Search the data for the string "Select" and extract every line where it appears.

Dataset excerpts
────────────────

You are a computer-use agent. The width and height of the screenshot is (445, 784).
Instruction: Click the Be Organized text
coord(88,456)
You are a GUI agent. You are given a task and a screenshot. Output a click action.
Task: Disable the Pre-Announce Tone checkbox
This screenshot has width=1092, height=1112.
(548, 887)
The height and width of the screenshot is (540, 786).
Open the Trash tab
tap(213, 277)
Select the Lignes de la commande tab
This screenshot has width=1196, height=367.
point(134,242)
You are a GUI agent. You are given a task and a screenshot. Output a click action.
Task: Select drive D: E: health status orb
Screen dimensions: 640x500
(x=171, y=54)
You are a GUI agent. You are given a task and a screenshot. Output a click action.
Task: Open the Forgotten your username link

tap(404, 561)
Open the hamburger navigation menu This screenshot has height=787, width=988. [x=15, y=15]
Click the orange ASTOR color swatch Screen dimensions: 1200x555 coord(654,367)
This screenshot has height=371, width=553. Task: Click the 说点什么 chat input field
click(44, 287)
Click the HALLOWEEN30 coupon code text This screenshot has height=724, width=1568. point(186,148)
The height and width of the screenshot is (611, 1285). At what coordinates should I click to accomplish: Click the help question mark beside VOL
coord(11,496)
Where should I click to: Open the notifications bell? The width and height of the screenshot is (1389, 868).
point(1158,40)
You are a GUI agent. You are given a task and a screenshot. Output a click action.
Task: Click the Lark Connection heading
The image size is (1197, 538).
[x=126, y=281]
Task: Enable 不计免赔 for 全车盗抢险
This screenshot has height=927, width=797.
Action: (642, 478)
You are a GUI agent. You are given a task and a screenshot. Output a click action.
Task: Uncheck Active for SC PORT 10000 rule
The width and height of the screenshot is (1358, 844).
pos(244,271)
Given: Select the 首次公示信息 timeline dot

────────────────

■ The answer:
Select the Lignes de la commande tab
Task: Select drive D: E: health status orb
Given: Select the 首次公示信息 timeline dot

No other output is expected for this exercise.